(SUPPLIED RECORDS)
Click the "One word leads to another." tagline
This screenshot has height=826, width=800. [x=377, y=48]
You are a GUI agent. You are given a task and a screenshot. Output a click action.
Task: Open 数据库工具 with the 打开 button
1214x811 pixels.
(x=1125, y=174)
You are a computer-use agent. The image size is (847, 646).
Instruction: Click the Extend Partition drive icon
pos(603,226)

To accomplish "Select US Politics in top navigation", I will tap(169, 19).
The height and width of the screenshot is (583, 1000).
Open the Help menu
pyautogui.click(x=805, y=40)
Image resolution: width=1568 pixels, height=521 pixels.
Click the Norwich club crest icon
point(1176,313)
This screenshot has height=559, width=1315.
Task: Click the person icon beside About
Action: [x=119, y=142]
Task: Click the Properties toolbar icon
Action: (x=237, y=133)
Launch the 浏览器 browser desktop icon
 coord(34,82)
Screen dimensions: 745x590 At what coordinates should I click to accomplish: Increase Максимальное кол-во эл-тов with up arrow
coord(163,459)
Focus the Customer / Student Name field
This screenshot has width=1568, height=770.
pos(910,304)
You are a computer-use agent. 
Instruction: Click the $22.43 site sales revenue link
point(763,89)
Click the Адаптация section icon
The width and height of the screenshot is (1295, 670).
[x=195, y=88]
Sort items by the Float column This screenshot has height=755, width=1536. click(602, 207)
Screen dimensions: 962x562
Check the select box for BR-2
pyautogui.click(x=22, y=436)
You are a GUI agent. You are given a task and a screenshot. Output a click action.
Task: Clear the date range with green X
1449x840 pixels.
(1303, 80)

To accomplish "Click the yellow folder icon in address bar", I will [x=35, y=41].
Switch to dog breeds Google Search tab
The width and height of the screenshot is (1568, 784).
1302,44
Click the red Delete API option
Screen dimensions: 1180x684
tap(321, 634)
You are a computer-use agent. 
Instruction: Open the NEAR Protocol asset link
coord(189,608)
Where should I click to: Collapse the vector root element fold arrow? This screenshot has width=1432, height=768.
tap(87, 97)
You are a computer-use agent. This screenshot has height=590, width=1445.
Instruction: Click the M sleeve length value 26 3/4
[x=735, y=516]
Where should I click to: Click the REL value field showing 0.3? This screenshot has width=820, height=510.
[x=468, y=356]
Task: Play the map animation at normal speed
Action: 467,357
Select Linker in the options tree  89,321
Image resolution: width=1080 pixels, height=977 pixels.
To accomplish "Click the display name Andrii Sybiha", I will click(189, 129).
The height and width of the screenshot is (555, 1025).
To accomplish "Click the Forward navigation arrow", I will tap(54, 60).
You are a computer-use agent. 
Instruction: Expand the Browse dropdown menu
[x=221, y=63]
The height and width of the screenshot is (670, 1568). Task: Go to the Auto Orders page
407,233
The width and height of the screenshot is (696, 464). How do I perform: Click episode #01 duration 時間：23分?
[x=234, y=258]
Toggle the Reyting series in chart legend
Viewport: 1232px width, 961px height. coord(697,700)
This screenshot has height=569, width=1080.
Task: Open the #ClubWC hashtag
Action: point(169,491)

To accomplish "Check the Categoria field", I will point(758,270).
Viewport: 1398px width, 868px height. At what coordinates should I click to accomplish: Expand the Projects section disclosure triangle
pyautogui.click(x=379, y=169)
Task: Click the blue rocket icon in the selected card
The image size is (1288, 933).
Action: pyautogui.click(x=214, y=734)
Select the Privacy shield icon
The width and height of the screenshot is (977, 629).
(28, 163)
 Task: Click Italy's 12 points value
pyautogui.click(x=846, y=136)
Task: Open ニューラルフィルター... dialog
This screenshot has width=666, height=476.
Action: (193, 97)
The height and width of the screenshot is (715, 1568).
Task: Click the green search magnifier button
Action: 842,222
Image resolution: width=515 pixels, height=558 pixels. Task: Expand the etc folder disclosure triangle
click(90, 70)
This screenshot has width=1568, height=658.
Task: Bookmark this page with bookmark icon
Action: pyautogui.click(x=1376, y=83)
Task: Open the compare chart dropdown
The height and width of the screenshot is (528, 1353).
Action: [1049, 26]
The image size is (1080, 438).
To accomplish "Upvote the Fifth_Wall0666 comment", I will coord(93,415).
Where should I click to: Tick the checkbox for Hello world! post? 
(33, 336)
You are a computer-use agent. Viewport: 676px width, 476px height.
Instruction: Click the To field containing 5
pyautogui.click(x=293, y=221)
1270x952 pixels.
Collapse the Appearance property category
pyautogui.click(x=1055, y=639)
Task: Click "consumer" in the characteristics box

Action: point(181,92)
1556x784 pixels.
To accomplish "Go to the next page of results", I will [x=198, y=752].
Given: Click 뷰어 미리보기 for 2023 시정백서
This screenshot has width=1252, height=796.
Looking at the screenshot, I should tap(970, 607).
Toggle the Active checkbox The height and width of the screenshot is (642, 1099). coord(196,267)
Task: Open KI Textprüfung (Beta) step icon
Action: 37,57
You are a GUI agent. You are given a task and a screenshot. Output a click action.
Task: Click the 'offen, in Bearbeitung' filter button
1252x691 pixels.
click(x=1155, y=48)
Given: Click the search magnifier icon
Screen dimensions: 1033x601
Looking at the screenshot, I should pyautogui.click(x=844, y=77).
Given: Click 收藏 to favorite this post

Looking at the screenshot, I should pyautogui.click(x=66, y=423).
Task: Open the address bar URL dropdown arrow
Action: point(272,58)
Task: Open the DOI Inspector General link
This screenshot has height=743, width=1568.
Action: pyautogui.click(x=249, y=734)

(WHAT THE TASK REQUIRES) Write out exactly the lines above from the line with "The image size is (1288, 933)." through the line with "The image size is (1080, 438).", both of them included, and leave out all other lines.

(RESULT FOR THIS EXERCISE)
The image size is (1288, 933).
Action: pyautogui.click(x=214, y=734)
Select the Privacy shield icon
The width and height of the screenshot is (977, 629).
(28, 163)
 Task: Click Italy's 12 points value
pyautogui.click(x=846, y=136)
Task: Open ニューラルフィルター... dialog
This screenshot has width=666, height=476.
Action: (193, 97)
The height and width of the screenshot is (715, 1568).
Task: Click the green search magnifier button
Action: 842,222
Image resolution: width=515 pixels, height=558 pixels. Task: Expand the etc folder disclosure triangle
click(90, 70)
This screenshot has width=1568, height=658.
Task: Bookmark this page with bookmark icon
Action: pyautogui.click(x=1376, y=83)
Task: Open the compare chart dropdown
The height and width of the screenshot is (528, 1353).
Action: [1049, 26]
The image size is (1080, 438).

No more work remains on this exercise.